Wall Street finished little changed Monday as investors turned cautious ahead of the Federal Reserve’s two-day policy meeting, which starts Tuesday.
/ Source: The Associated Press

Wall Street finished little changed Monday as investors turned cautious ahead of the Federal Reserve’s two-day policy meeting, which starts Tuesday.

Stocks fluctuated most of the morning before turning higher for much of the day. Stocks then pulled back modestly in the final minutes of trading.

Investors’ appeared to be waiting for the Fed to make the next move. Policymakers are widely expected to cut interest rates by a quarter point on Wednesday, then leave them steady for the balance of the year to help ward off inflation.
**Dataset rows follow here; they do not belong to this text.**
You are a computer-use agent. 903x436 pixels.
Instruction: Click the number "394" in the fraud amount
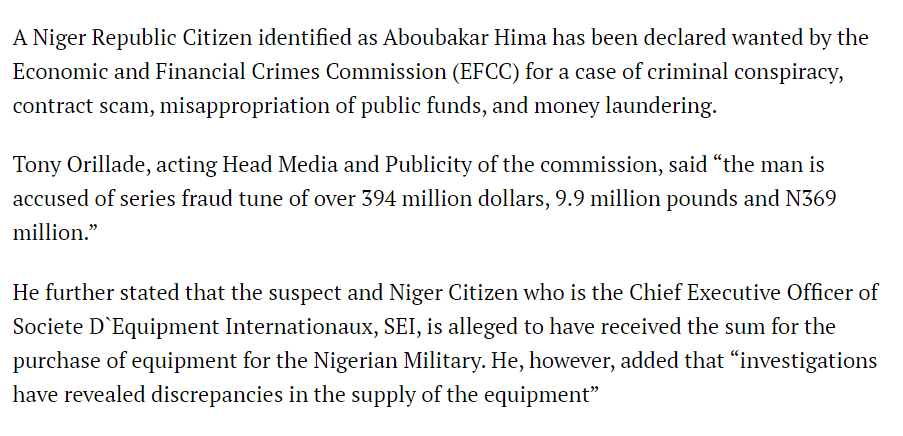(378, 199)
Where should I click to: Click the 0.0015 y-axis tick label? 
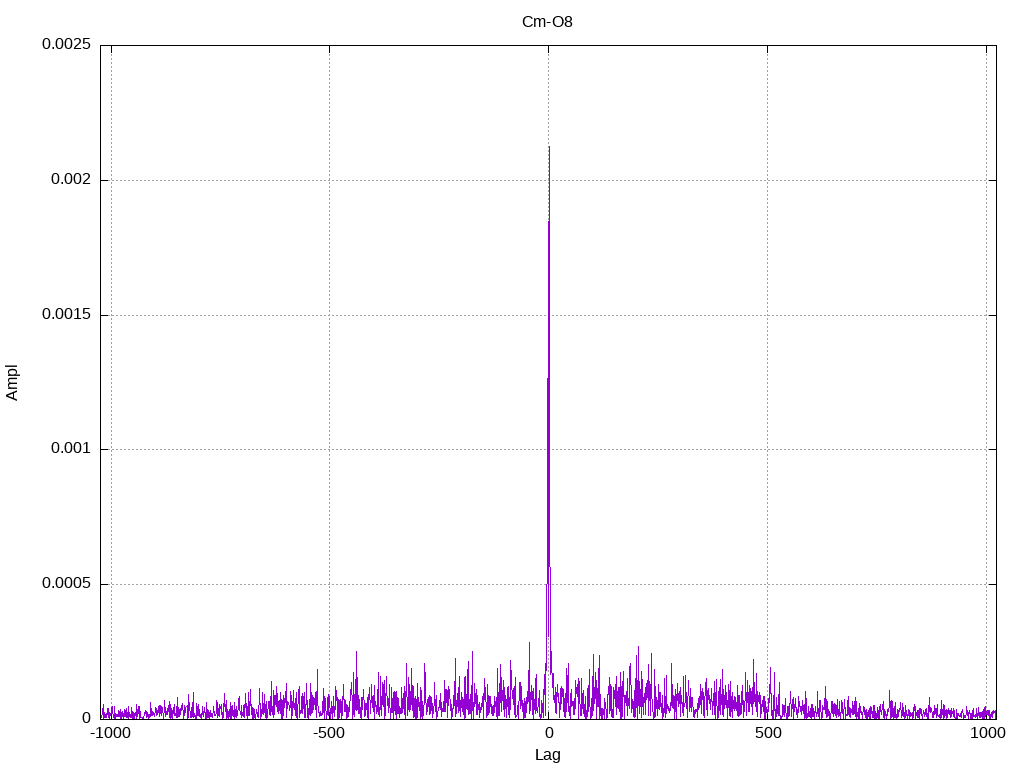66,314
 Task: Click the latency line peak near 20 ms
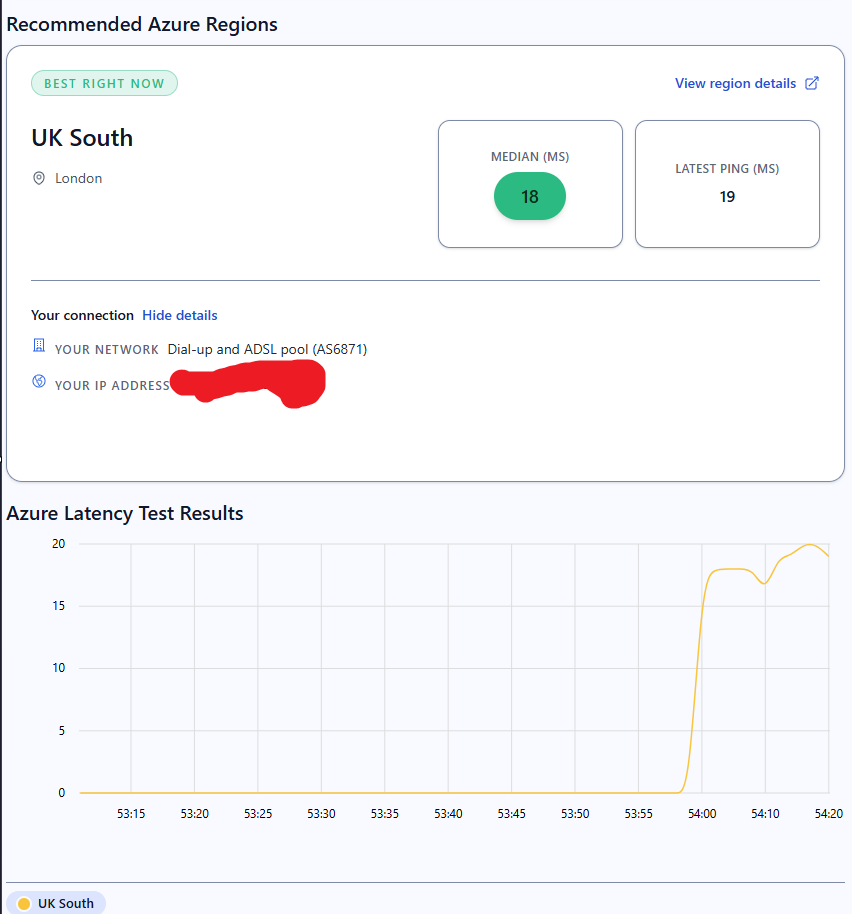[x=809, y=545]
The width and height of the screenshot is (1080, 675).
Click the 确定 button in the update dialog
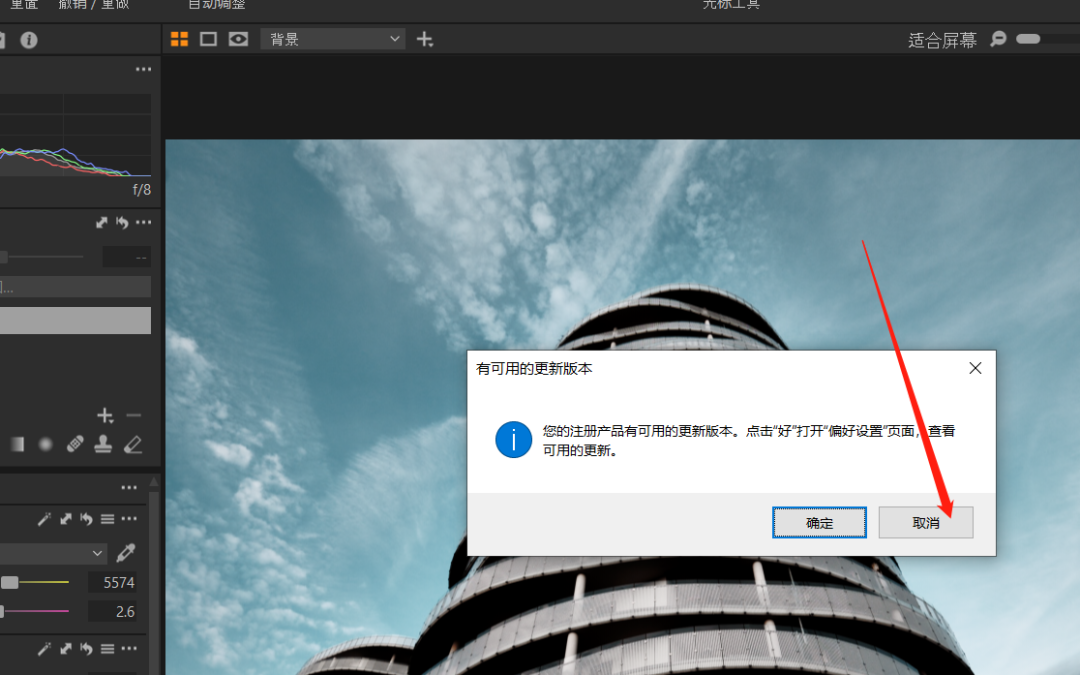click(819, 522)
The session’s modest moves came despite one of the most active days for acquisitions in almost three months. The biggest deal was the Warren Buffett and candy maker Mars Inc. offer to buy Wm. Wrigley Jr. Co. for about $23 billion in cash. Meanwhile, billionaire Kirk Kerkorian plans to make an offer that would expand his stake in Ford Motor Co. to 5.6 percent, saying he sees signs the automaker’s turnaround plan is working.

This helped to offset disappointment in the market that struggling Continental Airlines Inc. said it would not pursue a combination with another carrier right away. It was a surprising move after weeks of speculation it would join with United Airlines to create the world’s biggest carrier.
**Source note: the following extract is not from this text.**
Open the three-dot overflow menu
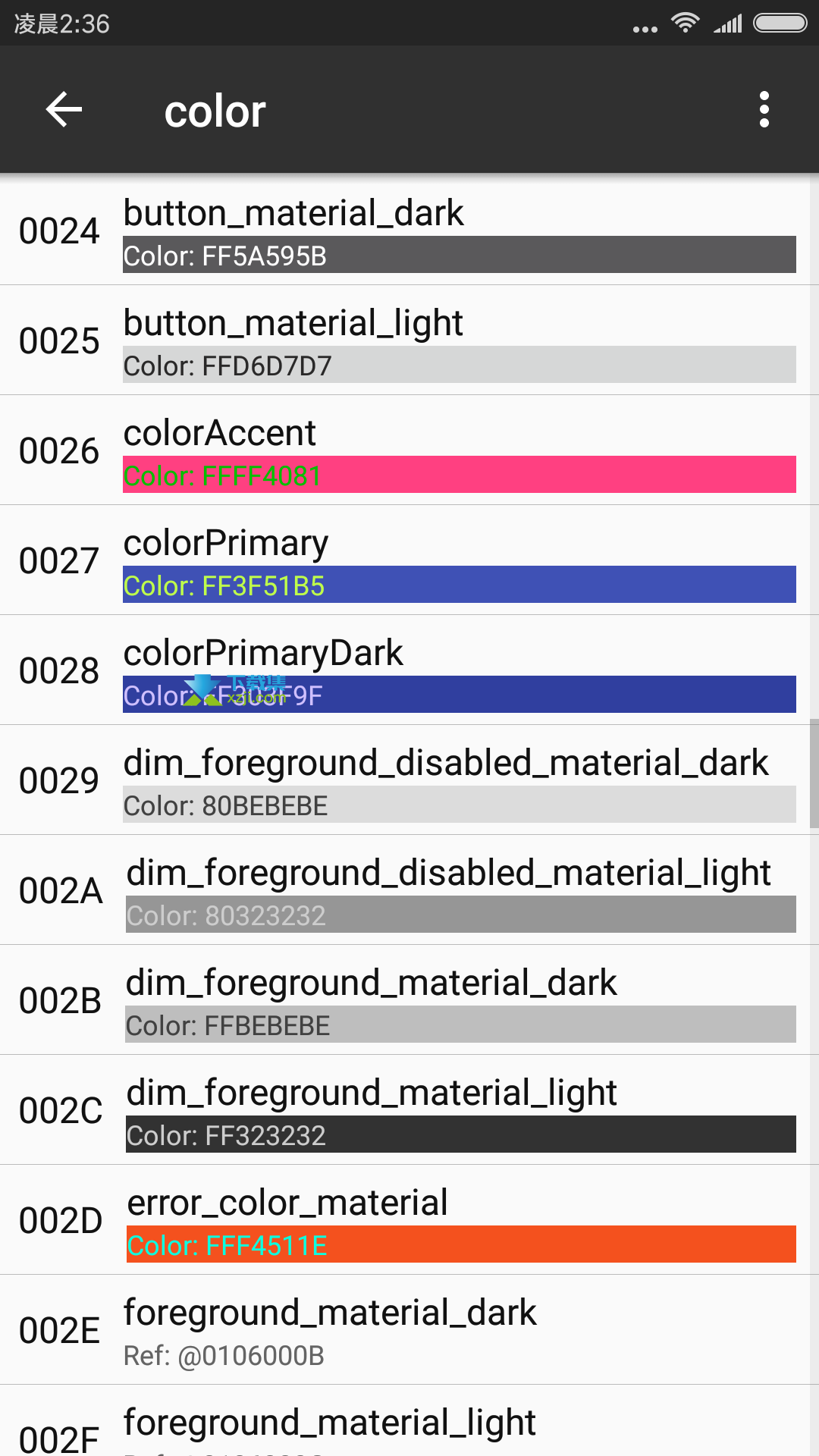 [x=764, y=110]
But investors appeared focused on the Fed.

“Investors are holding their breath for the Fed, and not even these high-profile deals are shaking people off of their hands,” said Jack A. Ablin, chief investment officer at Harris Private Bank. “The direction of Fed policy hangs in the balance, and there are people like me that hope the central bank quits sooner rather then later.”
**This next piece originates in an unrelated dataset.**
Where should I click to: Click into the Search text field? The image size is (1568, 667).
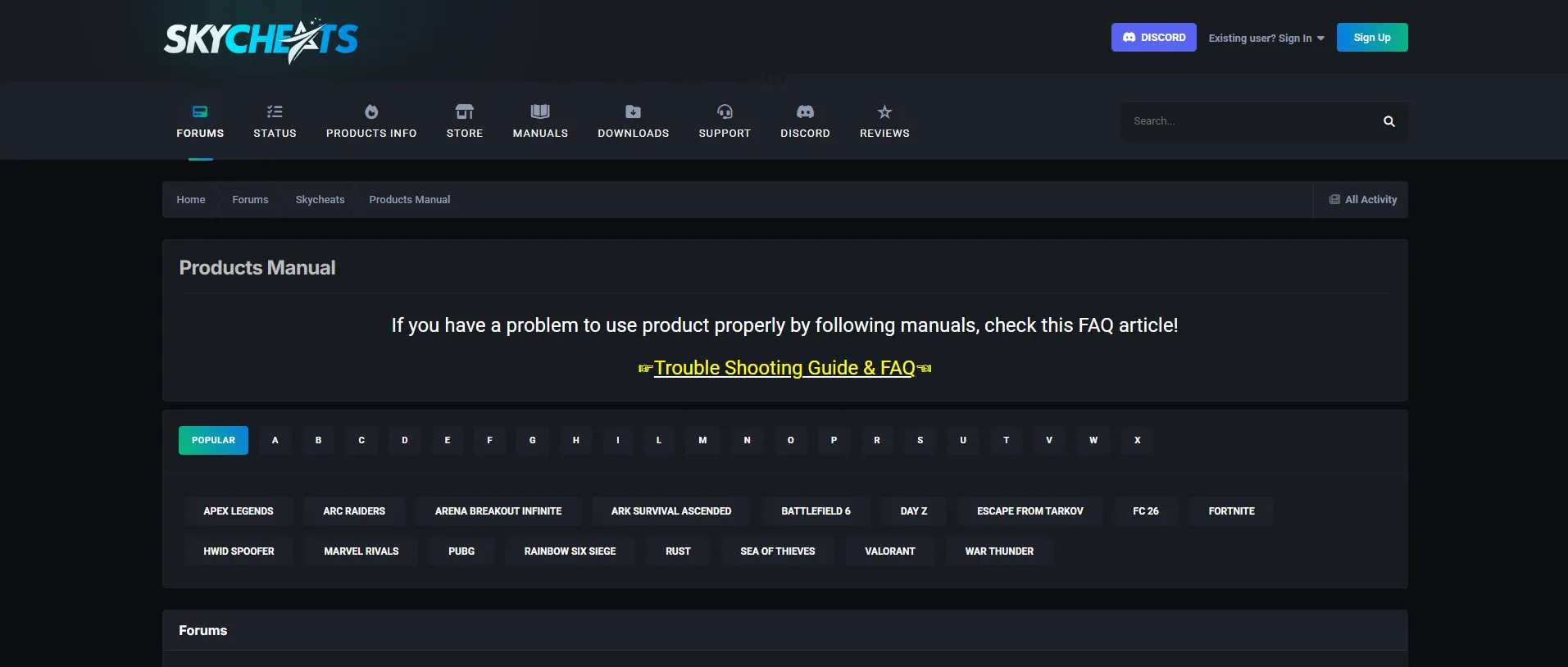tap(1250, 121)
According to preliminary calculations, the Dow Jones industrial average fell 20.11, or 0.16 percent, to 12,871.75.

Broader indexes were mixed. The Standard & Poor’s 500 index slipped 1.47, or 0.11 percent, to 1,396.37, and the Nasdaq composite index rose 1.47, or 0.06 percent, to 2,424.40.

Bond prices edged higher after suffering big losses last week. The yield on the benchmark 10-year Treasury note, which moves opposite its price, fell to 3.82 percent from 3.87 percent late Friday.

Crude spiked to near $120 a barrel in overnight trading amid supply concerns, then gave up some gains to settle up 23 cents at $118.75 a barrel on the New York Mercantile Exchange.

The dollar was mixed against other major currencies, while gold prices were higher.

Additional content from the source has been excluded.